Countdown! NASA Launch Vehicles and Facilities
PMS 018-B (KSC)
October 1991
In 1989 NASA implemented a mixed fleet concept,
under which the agency launches manned Space Shuttles and unmanned expendable
Scouts, and contracts for launch services on other expendable launch vehicles (ELVs).
This has encouraged the growth of the U.S. commercial launch industry. It also
ended a tradition that began with the birth of the agency -- assuming the
primary responsibility for the launch of all unmanned space vehicles under
contract to NASA. Except for some Scout vehicles to be launched from the West
Coast over the next few years, NASA has turned launch operations over to the
manufacturers of the vehicles and the U.S. Air Force.

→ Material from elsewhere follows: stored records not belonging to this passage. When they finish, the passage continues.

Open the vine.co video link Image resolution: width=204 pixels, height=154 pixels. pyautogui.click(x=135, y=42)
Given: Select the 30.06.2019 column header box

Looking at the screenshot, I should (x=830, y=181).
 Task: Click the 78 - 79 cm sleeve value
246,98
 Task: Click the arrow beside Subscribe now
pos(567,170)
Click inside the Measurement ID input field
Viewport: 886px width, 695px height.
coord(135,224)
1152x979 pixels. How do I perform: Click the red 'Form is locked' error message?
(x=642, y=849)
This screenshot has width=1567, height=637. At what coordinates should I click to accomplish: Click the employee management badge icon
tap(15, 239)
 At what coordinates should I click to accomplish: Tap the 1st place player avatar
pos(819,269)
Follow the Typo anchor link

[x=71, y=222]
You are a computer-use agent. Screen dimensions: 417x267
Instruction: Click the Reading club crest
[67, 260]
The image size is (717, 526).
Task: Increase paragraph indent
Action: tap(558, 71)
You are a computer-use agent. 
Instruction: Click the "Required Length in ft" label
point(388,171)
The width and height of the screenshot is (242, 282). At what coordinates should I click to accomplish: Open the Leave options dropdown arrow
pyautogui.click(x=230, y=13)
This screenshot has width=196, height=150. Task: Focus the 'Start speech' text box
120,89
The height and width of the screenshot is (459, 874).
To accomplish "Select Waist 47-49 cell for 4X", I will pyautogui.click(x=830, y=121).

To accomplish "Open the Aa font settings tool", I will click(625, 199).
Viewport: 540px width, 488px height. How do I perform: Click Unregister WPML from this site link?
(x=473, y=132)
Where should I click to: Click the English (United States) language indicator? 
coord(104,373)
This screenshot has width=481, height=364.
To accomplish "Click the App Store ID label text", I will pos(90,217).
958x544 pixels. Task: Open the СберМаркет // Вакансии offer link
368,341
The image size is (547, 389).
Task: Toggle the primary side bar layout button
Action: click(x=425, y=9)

All ELVs use the same basic technology to get
into space -- two or more rocket-powered stages which are discarded when their
engine burns are completed. The only U.S. manned space vehicle is the Space
Shuttle, which is a unique design and in a class by itself.
The payload weight, destination and purpose
determine what vehicle capabilities are required for each mission. A low-weight
spacecraft designed to operate in near-Earth orbit might be flown aboard the
comparatively small Scout. Sending a manned Apollo spacecraft to the Moon
required the massive Saturn V. The powerful Titan-Centaur combination carried
large and complex unmanned scientific explorers such as the Vikings and Voyagers
to examine other planets. Atlas/Agenas sent several spacecraft to photograph and
then impact on the Moon. Atlas/Centaurs and Deltas have launched more than 260
spacecraft for a wide variety of purposes, covering the broad range of the
national space program.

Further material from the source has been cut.